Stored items
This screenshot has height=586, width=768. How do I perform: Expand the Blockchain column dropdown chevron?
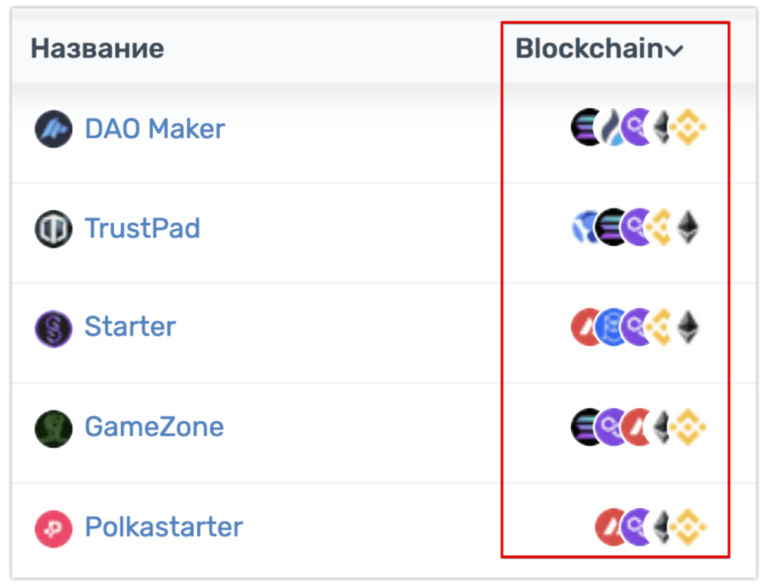675,50
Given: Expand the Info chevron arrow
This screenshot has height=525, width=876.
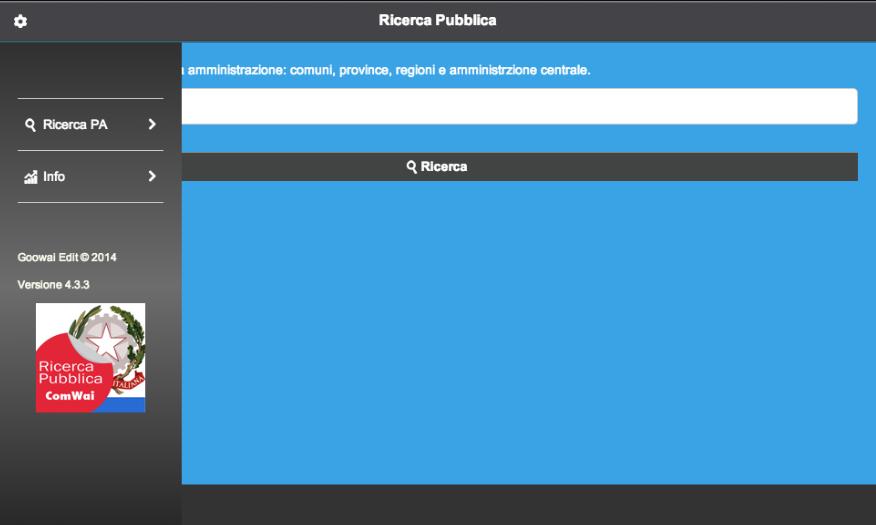Looking at the screenshot, I should pos(152,177).
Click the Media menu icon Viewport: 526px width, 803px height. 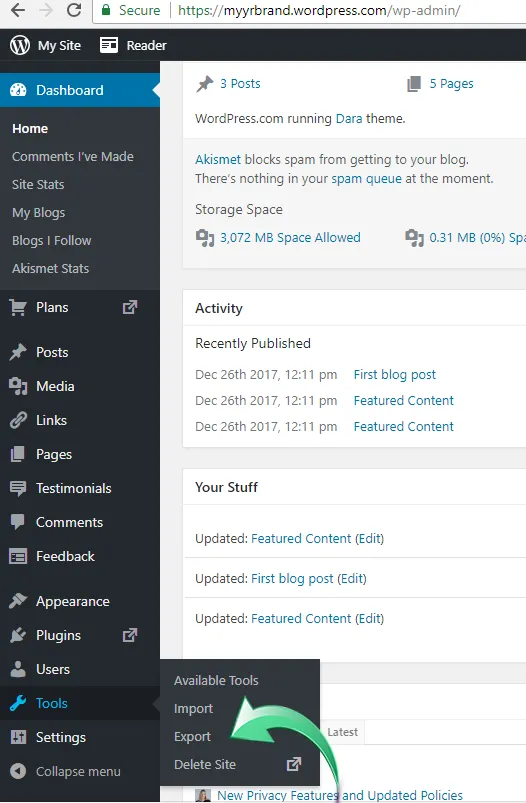[x=18, y=386]
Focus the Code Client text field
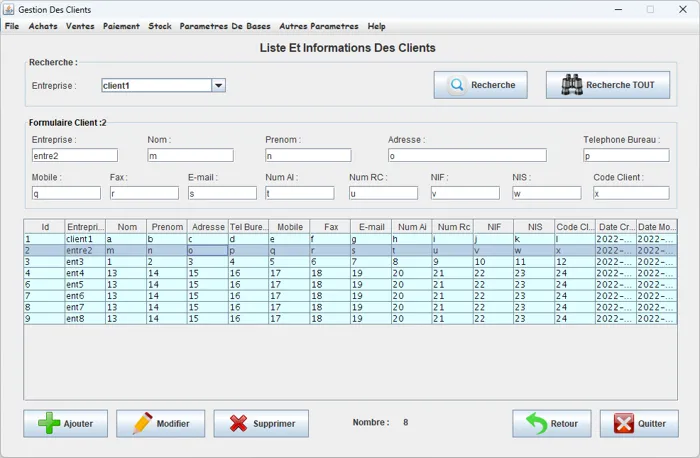The height and width of the screenshot is (458, 700). coord(631,193)
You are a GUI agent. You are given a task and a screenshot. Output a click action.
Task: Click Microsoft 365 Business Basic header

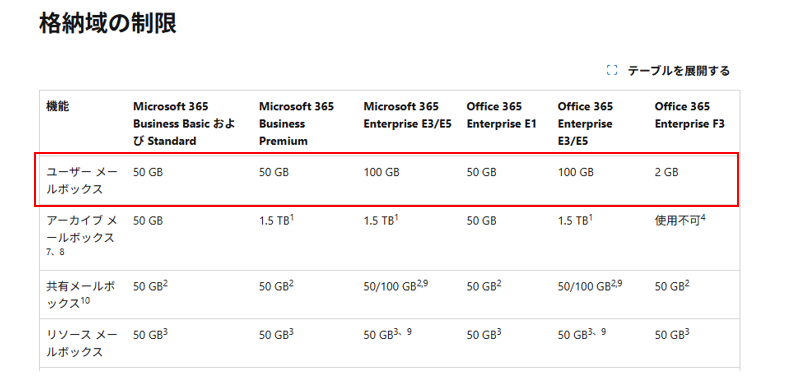pos(184,124)
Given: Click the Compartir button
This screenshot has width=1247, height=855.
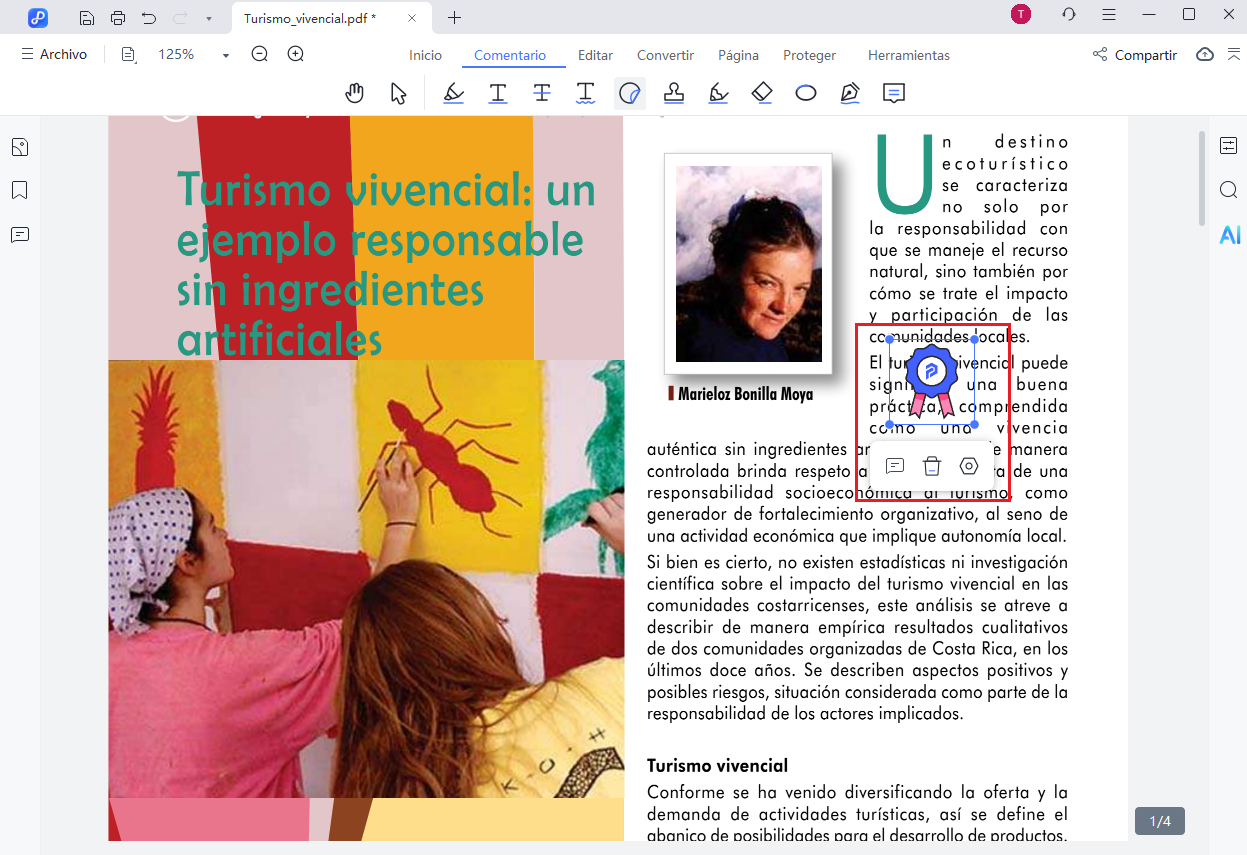Looking at the screenshot, I should (x=1135, y=55).
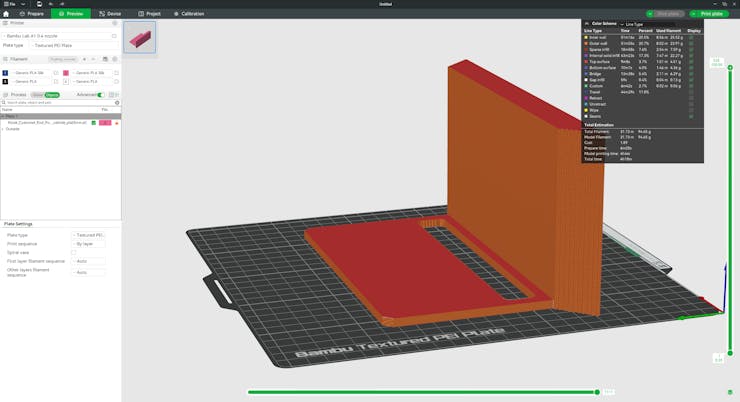Open the Device tab

tap(109, 14)
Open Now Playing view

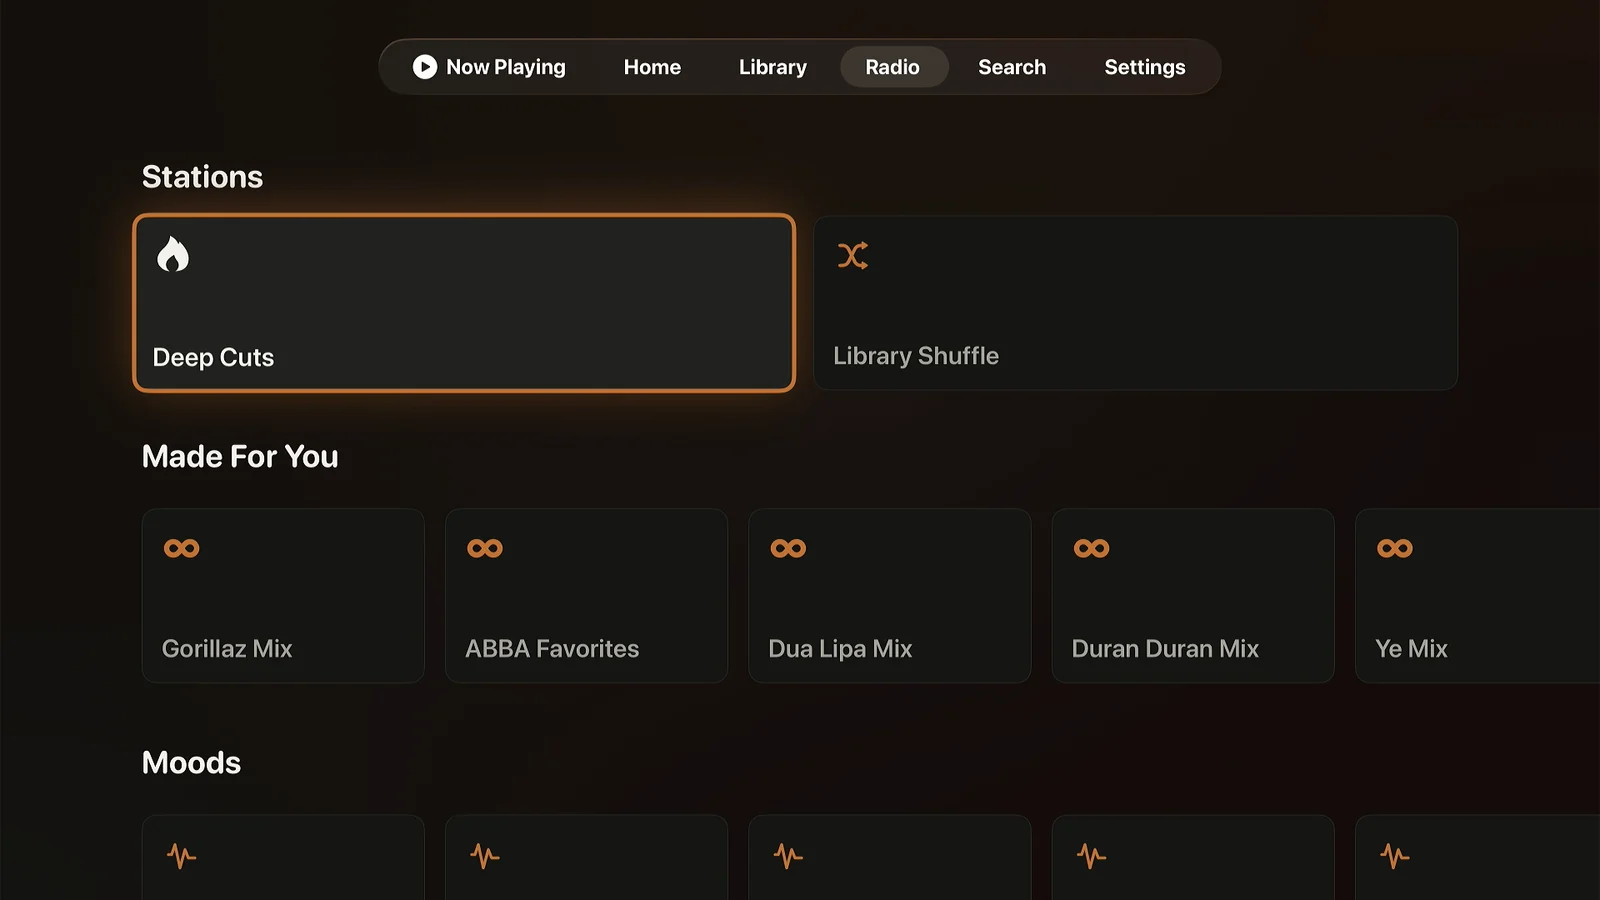point(490,67)
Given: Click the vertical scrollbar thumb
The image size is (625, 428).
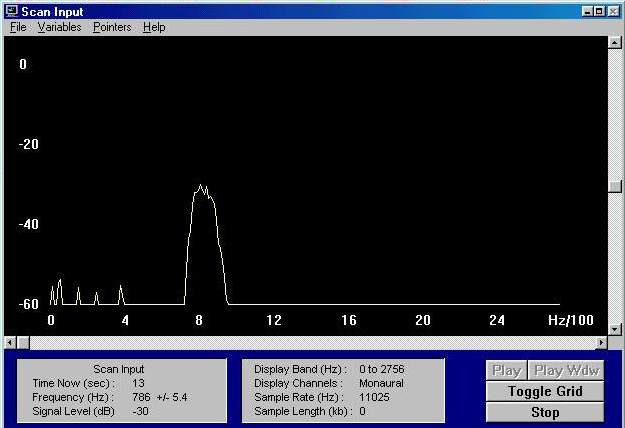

▶ _Task details_
Take the line that contains "Focus the Code Client text field" as the first and the last line of the records as the end, and please quote those lines exactly, pictures omitted.

▶ _Expected output_
Focus the Code Client text field
The height and width of the screenshot is (458, 700). coord(631,193)
You are a GUI agent. You are given a task and a screenshot. Output a click action.
Task: Click Microsoft 365 Business Basic header

pos(184,124)
Given: Click the Compartir button
This screenshot has width=1247, height=855.
Looking at the screenshot, I should (x=1135, y=55).
Open the Device tab

tap(109, 14)
Open Now Playing view

point(490,67)
Given: Click the vertical scrollbar thumb
The image size is (625, 428).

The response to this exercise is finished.